Recorded data –
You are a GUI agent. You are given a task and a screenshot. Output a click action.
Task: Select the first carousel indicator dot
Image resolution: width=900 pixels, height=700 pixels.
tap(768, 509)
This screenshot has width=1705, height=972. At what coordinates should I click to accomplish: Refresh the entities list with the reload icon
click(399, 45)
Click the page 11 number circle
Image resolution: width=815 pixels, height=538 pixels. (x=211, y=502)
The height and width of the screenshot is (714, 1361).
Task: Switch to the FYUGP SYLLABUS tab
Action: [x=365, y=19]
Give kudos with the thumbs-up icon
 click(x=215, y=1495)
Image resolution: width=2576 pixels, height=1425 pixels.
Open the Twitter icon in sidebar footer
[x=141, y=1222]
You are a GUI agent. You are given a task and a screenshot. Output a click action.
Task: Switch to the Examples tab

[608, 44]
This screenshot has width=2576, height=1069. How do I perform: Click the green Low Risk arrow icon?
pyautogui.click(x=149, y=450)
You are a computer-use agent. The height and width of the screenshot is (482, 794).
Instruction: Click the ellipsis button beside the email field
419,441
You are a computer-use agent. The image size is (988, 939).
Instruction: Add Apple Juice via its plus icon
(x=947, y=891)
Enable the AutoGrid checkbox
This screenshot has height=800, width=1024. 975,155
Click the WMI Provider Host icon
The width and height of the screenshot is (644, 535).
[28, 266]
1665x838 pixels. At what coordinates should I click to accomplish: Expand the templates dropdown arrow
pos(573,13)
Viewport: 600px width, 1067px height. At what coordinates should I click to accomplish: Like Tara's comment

Job – Please copy the records above word for word, keeping every line in its original order.

Answer to this task –
You are a GUI agent. You are given a task and a screenshot. Output a click action.
Task: Select the first carousel indicator dot
Image resolution: width=900 pixels, height=700 pixels.
tap(768, 509)
This screenshot has width=1705, height=972. At what coordinates should I click to accomplish: Refresh the entities list with the reload icon
click(399, 45)
Click the page 11 number circle
Image resolution: width=815 pixels, height=538 pixels. (x=211, y=502)
The height and width of the screenshot is (714, 1361).
Task: Switch to the FYUGP SYLLABUS tab
Action: [x=365, y=19]
Give kudos with the thumbs-up icon
 click(x=215, y=1495)
Image resolution: width=2576 pixels, height=1425 pixels.
Open the Twitter icon in sidebar footer
[x=141, y=1222]
You are a GUI agent. You are given a task and a screenshot. Output a click action.
Task: Switch to the Examples tab

[608, 44]
This screenshot has width=2576, height=1069. How do I perform: Click the green Low Risk arrow icon?
pyautogui.click(x=149, y=450)
You are a computer-use agent. The height and width of the screenshot is (482, 794).
Instruction: Click the ellipsis button beside the email field
419,441
You are a computer-use agent. The image size is (988, 939).
Instruction: Add Apple Juice via its plus icon
(x=947, y=891)
Enable the AutoGrid checkbox
This screenshot has height=800, width=1024. 975,155
Click the WMI Provider Host icon
The width and height of the screenshot is (644, 535).
[28, 266]
1665x838 pixels. At what coordinates should I click to accomplish: Expand the templates dropdown arrow
pos(573,13)
Viewport: 600px width, 1067px height. At what coordinates should I click to accomplish: Like Tara's comment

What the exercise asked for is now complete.